**Stated goal a:**
Decide whether each statement, (i), (ii) and (iii), agrees with the excerpt on resource extraction payment rules below. Answer yes or no for each and quote the words of the excerpt that decide it. (i) Section 13(q) was added to the Exchange Act by Section 1504 of the Dodd Frank Act. (ii) The 2016 Rules stayed in effect after review by Congress. (iii) Resource extraction issuers must file a Form SD every quarter.

**Excerpt:**
[Start]
The Securities and Exchange Commission today adopted rules to implement Section 13(q) of the Exchange Act.  The rules will require resource extraction issuers (defined as oil, natural gas, and mining companies that are required to file reports under Section 13 or 15(d) of the Securities Exchange Act of 1934) to file a Form SD on an annual basis that includes information about payments related to the commercial development of oil, natural gas, or minerals that are made to a foreign government or the Federal Government.  

Background

Section 13(q) was added to the Exchange Act in 2010 by Section 1504 of the Dodd Frank Act.  Section 13(q) directs the Commission to issue final rules that require each resource extraction issuer to include in an annual report information relating to any payment made by the resource extraction issuer, a subsidiary of the resource extraction issuer, or an entity under the control of the resource extraction issuer to a foreign government or the federal government for the purpose of the commercial development of oil, natural gas, or minerals.  The Commission adopted rules to implement Section 13(q) in 2016, but the 2016 Rules were disapproved pursuant to the Congressional Review Act by a joint resolution of Congress.
[End]
**Exercise inputs:**
[Start]
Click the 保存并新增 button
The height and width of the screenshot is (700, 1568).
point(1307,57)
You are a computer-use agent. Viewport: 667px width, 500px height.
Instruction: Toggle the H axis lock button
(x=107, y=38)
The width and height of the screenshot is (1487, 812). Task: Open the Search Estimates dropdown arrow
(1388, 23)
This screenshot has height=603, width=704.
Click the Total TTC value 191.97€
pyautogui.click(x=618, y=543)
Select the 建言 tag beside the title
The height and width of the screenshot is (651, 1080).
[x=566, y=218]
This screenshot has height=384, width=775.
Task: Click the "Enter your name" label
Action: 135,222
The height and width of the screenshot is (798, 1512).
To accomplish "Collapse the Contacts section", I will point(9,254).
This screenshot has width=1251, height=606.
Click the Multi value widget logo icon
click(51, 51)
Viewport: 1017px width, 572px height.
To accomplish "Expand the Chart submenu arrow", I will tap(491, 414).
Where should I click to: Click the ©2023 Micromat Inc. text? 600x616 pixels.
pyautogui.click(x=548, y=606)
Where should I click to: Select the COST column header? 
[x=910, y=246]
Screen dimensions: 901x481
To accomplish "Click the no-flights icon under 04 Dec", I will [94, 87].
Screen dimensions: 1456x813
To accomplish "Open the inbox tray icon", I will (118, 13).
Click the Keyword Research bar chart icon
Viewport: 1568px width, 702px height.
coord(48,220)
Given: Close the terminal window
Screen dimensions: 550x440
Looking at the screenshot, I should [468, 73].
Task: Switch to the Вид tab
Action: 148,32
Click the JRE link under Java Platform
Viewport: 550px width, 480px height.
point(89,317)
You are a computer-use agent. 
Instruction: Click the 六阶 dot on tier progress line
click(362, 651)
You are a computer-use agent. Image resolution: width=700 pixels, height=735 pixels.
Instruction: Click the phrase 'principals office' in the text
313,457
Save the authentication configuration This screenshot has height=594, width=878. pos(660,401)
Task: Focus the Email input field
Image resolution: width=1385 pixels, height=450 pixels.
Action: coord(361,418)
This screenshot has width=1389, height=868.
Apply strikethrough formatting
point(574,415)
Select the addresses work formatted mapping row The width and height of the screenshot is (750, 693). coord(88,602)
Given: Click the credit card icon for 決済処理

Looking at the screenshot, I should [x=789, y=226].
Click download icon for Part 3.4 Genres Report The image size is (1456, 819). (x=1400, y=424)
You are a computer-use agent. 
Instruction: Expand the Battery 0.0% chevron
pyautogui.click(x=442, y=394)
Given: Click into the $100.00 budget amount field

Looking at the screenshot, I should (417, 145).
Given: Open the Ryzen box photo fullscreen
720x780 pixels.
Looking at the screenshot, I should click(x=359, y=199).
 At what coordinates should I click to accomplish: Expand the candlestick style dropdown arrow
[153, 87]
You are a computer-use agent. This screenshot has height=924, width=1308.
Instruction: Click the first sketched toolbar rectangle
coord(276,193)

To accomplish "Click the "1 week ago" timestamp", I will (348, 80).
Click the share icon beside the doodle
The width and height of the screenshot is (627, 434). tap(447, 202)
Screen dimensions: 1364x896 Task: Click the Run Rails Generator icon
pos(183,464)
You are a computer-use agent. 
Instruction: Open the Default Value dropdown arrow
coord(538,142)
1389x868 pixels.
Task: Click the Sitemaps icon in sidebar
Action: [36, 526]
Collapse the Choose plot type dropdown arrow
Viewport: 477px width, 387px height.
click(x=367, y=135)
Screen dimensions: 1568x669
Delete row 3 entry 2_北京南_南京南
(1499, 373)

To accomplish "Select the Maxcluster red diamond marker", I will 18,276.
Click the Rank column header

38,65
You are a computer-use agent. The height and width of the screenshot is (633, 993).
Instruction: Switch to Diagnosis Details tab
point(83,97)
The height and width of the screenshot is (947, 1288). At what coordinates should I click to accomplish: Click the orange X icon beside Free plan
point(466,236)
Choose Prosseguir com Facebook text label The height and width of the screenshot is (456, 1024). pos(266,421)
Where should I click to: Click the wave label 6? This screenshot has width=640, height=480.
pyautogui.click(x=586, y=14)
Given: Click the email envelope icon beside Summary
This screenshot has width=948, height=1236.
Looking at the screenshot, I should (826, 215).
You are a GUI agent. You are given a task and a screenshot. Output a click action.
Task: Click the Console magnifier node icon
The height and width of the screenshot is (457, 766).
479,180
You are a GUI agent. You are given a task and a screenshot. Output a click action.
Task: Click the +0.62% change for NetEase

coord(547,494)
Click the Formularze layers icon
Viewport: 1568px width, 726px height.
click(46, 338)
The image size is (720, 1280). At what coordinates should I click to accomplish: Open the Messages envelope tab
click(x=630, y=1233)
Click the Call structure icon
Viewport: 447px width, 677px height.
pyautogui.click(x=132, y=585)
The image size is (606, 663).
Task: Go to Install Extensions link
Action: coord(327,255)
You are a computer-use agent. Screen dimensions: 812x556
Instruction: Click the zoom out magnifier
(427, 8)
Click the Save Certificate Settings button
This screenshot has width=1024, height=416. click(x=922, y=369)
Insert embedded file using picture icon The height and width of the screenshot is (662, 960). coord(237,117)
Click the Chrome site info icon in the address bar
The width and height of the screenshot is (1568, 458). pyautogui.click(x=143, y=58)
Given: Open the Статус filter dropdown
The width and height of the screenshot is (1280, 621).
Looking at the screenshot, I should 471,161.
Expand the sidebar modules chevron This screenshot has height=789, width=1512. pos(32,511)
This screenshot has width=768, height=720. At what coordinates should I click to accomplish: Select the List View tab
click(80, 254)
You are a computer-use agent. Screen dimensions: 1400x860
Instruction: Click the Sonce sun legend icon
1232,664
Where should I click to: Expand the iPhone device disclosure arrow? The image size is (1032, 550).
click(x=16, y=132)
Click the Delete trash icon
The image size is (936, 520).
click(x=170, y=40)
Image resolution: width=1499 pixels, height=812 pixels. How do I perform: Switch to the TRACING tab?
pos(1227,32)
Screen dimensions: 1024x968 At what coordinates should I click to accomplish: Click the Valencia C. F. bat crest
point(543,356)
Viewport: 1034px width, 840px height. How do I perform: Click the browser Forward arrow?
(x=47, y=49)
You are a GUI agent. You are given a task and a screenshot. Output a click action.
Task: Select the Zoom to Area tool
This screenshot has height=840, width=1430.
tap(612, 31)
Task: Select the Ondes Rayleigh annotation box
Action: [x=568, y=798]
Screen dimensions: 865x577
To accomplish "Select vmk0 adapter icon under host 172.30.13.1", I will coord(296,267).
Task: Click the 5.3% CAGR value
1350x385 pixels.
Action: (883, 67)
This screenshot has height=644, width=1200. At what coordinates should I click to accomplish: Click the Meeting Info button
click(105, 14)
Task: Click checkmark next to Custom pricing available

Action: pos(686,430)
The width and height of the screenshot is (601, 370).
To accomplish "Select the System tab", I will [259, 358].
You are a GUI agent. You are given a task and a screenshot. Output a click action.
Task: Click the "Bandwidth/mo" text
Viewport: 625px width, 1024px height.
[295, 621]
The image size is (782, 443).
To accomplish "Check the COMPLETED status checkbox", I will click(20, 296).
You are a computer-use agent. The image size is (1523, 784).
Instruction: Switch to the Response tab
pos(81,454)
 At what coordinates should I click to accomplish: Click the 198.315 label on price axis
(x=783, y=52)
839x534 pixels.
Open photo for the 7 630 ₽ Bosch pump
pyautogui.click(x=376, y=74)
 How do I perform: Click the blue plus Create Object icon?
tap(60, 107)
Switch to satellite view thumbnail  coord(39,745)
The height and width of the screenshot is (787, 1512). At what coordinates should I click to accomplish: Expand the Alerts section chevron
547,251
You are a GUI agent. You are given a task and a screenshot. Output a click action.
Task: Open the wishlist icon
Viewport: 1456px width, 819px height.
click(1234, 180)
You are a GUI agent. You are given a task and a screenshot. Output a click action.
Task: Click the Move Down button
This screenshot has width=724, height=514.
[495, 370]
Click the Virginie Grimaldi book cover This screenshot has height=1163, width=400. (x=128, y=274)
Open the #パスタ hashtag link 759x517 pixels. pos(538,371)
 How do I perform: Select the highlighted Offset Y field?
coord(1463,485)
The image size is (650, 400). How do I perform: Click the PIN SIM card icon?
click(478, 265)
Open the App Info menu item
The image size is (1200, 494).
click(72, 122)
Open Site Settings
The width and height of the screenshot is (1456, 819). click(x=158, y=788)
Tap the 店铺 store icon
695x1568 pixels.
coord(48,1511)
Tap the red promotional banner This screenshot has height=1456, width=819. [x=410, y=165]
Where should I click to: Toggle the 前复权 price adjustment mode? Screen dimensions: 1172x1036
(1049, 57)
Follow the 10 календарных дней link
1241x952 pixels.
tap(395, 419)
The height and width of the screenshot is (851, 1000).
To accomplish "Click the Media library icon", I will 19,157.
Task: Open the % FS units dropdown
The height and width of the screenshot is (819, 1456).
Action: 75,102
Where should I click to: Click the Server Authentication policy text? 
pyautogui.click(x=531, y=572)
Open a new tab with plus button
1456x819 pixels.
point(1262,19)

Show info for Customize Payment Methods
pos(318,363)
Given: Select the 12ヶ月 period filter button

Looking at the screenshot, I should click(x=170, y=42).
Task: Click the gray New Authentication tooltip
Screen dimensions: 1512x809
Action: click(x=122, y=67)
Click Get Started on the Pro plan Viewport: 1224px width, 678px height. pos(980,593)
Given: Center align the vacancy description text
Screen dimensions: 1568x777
[End]
**Stated goal b:**
Rescale part of the listing above. Begin at the listing line that contains "Collapse the Choose plot type dropdown arrow" and stop after the line that contains "point(83,97)", including both. Reproduce only those lines, requests included and left unchanged, and multiply every coordinate in the answers by 1.5, rounding to whole numbers with halves rounded up.

**Problem solution a:**
(i) Yes: "Section 13(q) was added to the Exchange Act in 2010 by Section 1504 of the Dodd Frank Act."
(ii) No: "the 2016 Rules were disapproved pursuant to the Congressional Review Act by a joint resolution of Congress."
(iii) No: "to file a Form SD on an annual basis"

**Problem solution b:**
Collapse the Choose plot type dropdown arrow
Viewport: 477px width, 387px height.
click(x=551, y=203)
Screen dimensions: 1568x669
Delete row 3 entry 2_北京南_南京南
(2249, 560)

To accomplish "Select the Maxcluster red diamond marker", I will 27,414.
Click the Rank column header

57,98
You are a computer-use agent. The height and width of the screenshot is (633, 993).
Instruction: Switch to Diagnosis Details tab
point(125,146)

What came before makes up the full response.